So, now you know the saga of “The Red Star,” at least the publishing side. With all the switching around, some might jump to the conclusion that Team Red Star is either difficult to work with or indecisive. Gossett was eager to set the record straight while also placing the relative importance of such a decision in greater perspective.
“If I were reading about Archangel Studios and didn’t know who they were, I’d think it was hilarious, myself,” admitted Gossett. “Because, honestly, it’s kind of a fun little soap opera when you think about it, and why take the fate of a small comics publisher so seriously, you know? There are hundreds of thousands of people about to die by fire in the Middle East – something like that, that’s worth an in-depth examination. Like many Americans, I’ve got friends in several branches of the armed services stationed over there right now. I dearly hope to see them again when this current world situation is all over. Compared to that, the particular logo that’s on the cover of a comic book doesn’t really add up to a whole lot, ya know?

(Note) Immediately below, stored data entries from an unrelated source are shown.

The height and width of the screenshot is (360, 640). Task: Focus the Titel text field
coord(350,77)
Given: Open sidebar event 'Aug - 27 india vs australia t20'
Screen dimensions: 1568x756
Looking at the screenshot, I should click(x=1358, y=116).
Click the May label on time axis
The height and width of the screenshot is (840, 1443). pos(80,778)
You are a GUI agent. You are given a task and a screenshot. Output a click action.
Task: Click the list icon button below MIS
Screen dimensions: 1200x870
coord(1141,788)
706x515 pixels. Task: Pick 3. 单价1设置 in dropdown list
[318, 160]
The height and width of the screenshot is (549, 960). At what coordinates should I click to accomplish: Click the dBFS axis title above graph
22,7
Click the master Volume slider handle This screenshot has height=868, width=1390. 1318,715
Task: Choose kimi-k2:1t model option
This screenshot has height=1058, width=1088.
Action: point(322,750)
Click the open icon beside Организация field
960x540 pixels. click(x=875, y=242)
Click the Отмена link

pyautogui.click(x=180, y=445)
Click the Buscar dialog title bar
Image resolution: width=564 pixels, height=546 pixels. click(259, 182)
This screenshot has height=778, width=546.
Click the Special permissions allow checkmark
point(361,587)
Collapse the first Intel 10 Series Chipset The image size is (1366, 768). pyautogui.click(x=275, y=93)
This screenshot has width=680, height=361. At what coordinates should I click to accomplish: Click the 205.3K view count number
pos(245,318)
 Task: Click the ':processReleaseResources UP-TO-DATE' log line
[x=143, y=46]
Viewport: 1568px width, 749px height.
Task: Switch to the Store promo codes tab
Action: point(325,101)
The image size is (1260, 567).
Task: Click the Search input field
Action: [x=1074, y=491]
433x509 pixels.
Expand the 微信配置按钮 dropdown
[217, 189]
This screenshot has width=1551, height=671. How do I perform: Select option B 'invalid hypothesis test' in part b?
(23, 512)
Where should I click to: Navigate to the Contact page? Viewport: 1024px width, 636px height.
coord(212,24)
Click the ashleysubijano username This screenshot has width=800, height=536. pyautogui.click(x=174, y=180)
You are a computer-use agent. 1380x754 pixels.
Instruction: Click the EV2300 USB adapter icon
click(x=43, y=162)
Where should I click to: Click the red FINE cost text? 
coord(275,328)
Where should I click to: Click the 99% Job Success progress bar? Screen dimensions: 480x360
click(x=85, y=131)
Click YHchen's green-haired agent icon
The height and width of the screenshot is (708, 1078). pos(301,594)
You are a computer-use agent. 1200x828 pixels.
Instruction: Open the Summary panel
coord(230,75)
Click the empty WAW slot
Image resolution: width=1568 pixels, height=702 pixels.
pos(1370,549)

|The Red Star Vol. 2, #2, Page 3|
“I mean, yes, we take our work seriously. Very seriously. Archangel Studios and Team Red Star are my closest friends and they are giving me their time, work, love, and life savings to continue this dream of ours. These were major decisions we had to make that we agonized over and agonized over. At Megacon in Orlando a couple weeks ago, we had the last few meetings with Crossgen doing everything we could to make the best decision possible for both parties. And we did.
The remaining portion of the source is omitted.